Background: The Genetic Study of Aspirin Responsiveness (GeneSTAR) is a family-based study, designed to examine genetic determinants of platelet aggregation in African American (AA) and European American (EA) healthy subjects with a family history of CAD. Platelet aggregation is heritable, and a previous genomewide association study (GWAS) detected strong association with a common genetic variant in intron 1 of the platelet endothelial aggregation receptor1 (PEAR1) gene in AA and EA GeneSTAR subjects. To build upon these results, we exploited a sequencing approach to identify additional functional genetic variants in PEAR1 that may also play a role in platelet aggregation. Methods: 104 subjects (45% male, age = 52.34±13.27) were selected based on the hyper and hypo aggregation across three different platelet agonists (Collagen, Epinephrine, and ADP). A 0.3Mb target including PEAR1 was Sanger sequenced at deCODE Genetics. Variants were annotated for function and novelty. Single-variant tests for association (variant presence/absence vs. hyper/hypo aggregation) were performed using Fisher's Exact Test. Collapsed multi-variant tests for association were performed using the Combined Multivariate Collapsing and the Weighted Sum methods. For these tests, variants were collapsed based on: 1) minor allele frequency (MAF) and 2) predicted function. Results: 235 variants were identified, and 104 were novel. Sixteen missense variants were observed, ten of which were novel. More rare variants (MAF < 5%) were noted in AAs compared to EAs (108 vs. 45).

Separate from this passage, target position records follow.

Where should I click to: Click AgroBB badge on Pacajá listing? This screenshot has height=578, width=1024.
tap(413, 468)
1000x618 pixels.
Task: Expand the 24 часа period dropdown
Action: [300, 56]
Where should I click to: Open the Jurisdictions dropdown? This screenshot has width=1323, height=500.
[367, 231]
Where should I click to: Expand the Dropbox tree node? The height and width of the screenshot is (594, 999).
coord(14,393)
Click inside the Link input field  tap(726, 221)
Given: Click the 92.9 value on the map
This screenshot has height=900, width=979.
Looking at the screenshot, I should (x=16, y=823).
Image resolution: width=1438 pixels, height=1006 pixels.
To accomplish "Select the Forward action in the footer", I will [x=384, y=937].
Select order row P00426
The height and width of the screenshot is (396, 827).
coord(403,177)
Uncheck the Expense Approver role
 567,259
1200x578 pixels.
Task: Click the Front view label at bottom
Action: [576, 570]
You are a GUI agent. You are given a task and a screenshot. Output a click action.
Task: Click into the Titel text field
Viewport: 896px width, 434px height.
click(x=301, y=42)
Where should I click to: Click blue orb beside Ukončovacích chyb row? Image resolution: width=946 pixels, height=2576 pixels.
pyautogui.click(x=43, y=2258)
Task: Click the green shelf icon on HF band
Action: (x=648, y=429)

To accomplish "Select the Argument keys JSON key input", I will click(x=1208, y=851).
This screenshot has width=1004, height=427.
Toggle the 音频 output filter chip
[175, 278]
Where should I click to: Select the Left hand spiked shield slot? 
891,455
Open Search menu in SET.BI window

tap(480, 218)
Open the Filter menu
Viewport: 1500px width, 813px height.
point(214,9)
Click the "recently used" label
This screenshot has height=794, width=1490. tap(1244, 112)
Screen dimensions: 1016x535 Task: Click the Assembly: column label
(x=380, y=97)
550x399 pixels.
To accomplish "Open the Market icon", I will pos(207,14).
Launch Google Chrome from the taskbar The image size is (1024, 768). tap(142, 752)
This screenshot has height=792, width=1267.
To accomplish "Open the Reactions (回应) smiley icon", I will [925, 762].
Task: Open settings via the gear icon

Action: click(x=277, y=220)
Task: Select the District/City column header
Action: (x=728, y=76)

The common intronic GWAS-identified variant (rs12041331) demonstrated the most significant association signal in the AA sample (p=7.9E-5); no association was seen for additional exonic variants. However, collapsed multi-variant tests suggest that exonic variants play a more significant role in the EA sample (p = 0.01 for the collapsed coding variants compared to p = 0.05 for rs12041331). Conclusions: Genetic variants in the PEAR1 are determinants of an individual's platelet aggregation response. We confirm that a common intronic variant has the strongest association in African Americans, and show that additional exonic variants play a role in platelet aggregation, particularly in European Americans.